Sans Contrasted Goki 6 is a bold, normal width, high contrast, upright, normal x-height font.
Keywords: headlines, logos, posters, game ui, tech branding, techno, sci‑fi, arcade, industrial, modular, futuristic display, systematic construction, signage impact, digital aesthetic, rectilinear, angular, square counters, extended ascenders, mechanical.
A rectilinear, modular sans with squared-off curves and crisp 90° corners. Strokes are predominantly heavy and uniform, with selective thinning at joins and interior cuts that creates a contrasted, engineered feel. Counters tend toward square or rectangular apertures (notably in forms like O/D/P), and many characters use open, cut-out construction with straight terminals rather than smooth curves. Proportions are compact with a normal x-height, while ascenders and capitals feel tall and rigidly aligned, giving lines a strongly gridded rhythm.
Best suited for headlines, titles, logos, and short UI strings where its geometric construction can be appreciated. It works particularly well for gaming, tech, and sci‑fi themed branding, posters, packaging callouts, and signage-style graphics. For long passages at small sizes, the tight interior openings suggest using generous tracking and line spacing.
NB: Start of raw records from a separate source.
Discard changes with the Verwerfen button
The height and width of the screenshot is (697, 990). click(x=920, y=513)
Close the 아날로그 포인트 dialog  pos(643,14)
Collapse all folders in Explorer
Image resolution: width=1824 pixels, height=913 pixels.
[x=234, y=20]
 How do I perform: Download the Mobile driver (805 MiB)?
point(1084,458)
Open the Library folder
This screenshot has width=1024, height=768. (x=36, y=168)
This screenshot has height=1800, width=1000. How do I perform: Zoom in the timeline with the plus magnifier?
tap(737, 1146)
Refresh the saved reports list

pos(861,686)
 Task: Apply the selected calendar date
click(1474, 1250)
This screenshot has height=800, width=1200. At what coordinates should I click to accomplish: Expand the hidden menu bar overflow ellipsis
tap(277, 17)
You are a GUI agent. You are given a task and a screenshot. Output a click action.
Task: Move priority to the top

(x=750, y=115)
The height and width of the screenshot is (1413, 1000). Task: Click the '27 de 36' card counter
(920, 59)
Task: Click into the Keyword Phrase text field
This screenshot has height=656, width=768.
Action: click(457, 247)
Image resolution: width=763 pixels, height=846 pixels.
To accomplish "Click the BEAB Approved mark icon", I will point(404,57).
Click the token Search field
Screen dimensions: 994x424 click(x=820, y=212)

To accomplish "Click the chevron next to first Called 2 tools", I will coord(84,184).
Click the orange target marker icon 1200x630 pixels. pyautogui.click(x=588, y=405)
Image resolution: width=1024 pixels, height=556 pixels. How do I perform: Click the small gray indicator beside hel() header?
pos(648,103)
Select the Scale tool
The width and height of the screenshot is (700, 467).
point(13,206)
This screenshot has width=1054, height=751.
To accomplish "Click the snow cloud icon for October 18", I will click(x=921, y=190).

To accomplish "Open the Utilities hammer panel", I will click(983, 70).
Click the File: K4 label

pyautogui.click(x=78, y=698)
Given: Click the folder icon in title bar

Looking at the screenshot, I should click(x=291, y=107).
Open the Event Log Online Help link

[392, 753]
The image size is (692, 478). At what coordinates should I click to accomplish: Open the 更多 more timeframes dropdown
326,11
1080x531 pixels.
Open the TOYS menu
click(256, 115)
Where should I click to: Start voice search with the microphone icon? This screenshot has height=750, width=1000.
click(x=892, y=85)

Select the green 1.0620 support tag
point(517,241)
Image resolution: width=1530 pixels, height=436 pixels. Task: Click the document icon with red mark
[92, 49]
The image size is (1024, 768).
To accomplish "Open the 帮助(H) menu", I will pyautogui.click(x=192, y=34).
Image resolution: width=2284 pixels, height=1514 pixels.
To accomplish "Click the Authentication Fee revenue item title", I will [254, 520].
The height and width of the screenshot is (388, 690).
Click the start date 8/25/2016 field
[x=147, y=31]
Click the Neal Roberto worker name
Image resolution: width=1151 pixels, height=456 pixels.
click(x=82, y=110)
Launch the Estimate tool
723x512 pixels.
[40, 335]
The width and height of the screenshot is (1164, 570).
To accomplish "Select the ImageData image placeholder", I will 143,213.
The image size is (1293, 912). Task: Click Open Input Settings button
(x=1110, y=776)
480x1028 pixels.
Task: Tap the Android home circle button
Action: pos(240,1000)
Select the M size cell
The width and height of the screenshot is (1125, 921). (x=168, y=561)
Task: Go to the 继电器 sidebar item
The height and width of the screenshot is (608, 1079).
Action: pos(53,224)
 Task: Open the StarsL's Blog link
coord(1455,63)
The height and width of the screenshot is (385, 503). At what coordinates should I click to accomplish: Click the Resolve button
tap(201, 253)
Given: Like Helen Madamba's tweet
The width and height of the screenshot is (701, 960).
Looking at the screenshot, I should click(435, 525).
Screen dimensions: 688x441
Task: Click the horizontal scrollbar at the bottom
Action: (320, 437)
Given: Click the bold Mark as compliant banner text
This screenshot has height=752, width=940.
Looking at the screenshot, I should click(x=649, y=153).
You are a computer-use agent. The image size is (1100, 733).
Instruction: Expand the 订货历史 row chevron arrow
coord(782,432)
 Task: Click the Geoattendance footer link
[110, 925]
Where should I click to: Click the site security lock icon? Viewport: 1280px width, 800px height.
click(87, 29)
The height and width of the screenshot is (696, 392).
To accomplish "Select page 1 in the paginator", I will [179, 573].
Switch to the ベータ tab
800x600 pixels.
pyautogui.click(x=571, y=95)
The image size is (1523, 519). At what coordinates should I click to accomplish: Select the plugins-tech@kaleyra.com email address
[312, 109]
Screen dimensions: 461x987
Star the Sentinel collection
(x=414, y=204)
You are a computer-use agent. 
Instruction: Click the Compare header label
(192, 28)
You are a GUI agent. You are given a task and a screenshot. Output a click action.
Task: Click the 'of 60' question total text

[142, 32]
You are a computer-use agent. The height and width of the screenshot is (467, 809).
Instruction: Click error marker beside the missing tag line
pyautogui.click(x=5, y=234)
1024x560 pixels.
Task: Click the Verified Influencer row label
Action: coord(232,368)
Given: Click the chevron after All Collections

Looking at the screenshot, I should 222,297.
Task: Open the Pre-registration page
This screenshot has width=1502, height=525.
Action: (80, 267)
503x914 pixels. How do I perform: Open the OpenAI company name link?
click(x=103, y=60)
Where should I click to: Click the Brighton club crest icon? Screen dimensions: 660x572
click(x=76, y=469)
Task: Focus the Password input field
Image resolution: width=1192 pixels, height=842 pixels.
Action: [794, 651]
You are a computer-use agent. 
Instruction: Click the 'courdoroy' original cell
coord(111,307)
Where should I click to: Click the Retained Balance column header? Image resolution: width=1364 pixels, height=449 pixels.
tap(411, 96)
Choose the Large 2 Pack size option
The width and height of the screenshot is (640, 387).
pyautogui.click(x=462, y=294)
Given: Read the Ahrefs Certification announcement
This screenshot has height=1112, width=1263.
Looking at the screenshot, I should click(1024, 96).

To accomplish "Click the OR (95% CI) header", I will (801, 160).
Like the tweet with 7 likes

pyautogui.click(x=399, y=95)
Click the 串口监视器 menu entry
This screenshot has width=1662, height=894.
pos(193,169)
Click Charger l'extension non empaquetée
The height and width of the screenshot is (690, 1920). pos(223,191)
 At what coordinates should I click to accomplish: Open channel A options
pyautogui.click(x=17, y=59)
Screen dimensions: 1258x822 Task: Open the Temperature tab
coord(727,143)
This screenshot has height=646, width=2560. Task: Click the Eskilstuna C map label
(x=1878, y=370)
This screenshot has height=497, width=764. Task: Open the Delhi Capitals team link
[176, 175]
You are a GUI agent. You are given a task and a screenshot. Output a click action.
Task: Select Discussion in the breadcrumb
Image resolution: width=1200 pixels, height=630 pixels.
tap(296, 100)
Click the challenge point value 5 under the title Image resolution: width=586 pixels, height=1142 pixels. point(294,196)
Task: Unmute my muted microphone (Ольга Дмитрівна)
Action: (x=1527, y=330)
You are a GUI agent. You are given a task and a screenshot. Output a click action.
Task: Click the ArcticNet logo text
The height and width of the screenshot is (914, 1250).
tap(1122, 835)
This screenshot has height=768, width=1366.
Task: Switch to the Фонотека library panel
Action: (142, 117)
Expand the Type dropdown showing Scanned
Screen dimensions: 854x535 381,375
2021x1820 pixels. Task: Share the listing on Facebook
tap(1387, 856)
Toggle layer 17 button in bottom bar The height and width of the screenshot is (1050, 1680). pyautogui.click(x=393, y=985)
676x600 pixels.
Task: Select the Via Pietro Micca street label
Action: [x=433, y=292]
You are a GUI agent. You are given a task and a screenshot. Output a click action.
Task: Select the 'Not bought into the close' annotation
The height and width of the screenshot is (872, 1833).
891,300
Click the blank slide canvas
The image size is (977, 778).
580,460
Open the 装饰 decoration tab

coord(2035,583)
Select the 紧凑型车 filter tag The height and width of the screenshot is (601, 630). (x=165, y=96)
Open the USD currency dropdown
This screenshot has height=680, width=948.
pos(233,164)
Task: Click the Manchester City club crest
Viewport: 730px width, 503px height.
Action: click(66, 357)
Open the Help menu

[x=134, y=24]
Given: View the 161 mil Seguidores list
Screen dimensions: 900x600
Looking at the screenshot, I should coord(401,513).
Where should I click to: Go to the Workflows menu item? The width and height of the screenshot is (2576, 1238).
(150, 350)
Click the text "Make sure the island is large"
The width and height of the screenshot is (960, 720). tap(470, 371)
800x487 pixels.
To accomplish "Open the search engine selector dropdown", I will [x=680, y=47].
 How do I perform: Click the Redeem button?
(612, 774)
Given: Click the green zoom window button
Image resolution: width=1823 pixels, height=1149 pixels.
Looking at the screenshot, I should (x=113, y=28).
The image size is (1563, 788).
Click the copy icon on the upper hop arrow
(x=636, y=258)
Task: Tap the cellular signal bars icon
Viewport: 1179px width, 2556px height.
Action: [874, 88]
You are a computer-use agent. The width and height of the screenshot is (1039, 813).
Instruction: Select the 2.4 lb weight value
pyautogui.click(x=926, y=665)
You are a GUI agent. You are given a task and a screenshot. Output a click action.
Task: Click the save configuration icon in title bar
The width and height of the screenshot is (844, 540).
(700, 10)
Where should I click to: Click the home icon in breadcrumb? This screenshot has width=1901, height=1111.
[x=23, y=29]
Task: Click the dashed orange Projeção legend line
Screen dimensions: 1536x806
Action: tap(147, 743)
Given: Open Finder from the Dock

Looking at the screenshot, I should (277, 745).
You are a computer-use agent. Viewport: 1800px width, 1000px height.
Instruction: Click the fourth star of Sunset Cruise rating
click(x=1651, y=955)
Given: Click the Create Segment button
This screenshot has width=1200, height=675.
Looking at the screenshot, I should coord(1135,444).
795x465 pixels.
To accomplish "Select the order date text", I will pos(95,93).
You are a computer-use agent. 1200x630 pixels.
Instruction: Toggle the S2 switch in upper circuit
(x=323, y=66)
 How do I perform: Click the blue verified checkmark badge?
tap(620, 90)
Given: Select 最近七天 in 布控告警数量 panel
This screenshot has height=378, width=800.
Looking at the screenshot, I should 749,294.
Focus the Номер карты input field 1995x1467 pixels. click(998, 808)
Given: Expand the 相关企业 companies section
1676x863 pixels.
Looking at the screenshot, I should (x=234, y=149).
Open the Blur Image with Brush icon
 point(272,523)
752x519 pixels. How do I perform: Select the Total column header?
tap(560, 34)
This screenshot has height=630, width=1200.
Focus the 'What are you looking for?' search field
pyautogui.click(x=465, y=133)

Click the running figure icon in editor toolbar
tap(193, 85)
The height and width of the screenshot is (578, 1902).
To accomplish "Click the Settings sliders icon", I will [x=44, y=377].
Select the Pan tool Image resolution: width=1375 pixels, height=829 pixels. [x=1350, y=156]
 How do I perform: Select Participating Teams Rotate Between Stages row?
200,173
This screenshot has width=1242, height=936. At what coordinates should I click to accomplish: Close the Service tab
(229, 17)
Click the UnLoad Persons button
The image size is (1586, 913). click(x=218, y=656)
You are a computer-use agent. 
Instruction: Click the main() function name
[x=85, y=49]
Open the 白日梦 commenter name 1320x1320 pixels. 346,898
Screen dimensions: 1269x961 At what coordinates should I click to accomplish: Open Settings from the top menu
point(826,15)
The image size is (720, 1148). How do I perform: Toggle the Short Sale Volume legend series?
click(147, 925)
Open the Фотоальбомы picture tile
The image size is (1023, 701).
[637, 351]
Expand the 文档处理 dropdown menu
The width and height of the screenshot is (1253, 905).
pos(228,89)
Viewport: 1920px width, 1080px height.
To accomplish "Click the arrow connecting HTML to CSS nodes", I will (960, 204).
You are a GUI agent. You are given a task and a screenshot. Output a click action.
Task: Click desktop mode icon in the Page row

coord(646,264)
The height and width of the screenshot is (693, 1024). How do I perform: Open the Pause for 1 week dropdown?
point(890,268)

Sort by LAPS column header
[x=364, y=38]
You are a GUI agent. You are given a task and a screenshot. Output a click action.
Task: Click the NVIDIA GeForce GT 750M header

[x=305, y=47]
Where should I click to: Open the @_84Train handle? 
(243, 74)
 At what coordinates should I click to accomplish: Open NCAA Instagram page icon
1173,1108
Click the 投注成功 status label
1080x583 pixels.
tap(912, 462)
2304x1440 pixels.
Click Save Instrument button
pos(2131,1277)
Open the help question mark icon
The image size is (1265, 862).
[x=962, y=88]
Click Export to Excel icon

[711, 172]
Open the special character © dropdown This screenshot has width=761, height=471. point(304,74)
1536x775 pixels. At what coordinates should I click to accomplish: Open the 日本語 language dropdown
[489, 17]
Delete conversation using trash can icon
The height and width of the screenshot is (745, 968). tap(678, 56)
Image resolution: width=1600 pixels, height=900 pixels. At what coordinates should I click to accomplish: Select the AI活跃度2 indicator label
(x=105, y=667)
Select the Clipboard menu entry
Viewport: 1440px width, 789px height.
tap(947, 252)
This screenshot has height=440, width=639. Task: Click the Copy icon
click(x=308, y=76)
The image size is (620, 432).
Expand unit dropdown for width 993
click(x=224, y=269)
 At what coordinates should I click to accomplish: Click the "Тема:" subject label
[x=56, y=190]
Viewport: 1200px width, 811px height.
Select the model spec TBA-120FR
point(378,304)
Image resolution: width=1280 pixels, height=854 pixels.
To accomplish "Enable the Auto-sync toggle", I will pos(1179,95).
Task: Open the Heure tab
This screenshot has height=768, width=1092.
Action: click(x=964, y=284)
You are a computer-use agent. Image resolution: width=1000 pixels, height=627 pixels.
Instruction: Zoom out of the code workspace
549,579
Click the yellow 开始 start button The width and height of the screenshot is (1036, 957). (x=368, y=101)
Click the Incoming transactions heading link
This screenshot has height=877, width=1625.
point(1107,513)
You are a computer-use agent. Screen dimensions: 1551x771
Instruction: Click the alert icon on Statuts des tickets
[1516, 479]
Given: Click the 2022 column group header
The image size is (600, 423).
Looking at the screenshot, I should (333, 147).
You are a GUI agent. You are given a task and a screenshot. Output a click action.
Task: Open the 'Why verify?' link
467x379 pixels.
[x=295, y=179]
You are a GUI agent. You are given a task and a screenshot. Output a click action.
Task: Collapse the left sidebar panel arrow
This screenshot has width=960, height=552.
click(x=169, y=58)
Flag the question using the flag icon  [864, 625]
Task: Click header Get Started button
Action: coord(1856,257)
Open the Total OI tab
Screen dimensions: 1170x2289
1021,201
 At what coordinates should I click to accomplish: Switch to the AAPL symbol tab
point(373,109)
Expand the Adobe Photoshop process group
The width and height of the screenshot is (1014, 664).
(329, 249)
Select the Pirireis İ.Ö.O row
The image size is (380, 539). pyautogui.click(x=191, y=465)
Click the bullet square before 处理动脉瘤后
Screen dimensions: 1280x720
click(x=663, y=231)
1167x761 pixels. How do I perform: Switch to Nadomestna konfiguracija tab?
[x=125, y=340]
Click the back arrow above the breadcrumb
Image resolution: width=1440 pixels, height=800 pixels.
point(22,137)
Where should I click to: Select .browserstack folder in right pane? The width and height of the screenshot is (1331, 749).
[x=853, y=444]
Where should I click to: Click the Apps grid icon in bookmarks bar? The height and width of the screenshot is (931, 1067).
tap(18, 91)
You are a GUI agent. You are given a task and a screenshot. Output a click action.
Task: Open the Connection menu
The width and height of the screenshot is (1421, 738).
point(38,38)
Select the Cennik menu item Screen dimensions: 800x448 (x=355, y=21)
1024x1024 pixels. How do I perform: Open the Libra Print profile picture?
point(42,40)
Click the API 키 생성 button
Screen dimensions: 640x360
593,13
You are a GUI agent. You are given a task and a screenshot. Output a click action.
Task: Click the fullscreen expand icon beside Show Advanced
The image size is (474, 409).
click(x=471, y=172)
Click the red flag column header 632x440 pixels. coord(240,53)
The font projects a digital, system-built personality—clean, assertive, and a bit futuristic. Its blocky geometry and stencil-like openings evoke arcade interfaces, sci‑fi signage, and industrial labeling, reading as functional and technological rather than organic or literary.
The design appears intended to translate a grid-based, machine-readable aesthetic into a bold display sans, balancing strict orthogonal construction with enough diagonal structure to keep word shapes distinct. Its contrasted cuts and squared counters aim to deliver a futuristic, industrial tone while maintaining clear, consistent rhythm across uppercase, lowercase, and numerals.
Letterforms show intentional simplification and modular reuse across shapes, producing strong visual consistency at display sizes. The angular diagonals in K, V, W, and X add momentum against the otherwise orthogonal framework, while the squared punctuation-like details and tight internal gaps emphasize a pixel-adjacent, device-ui character.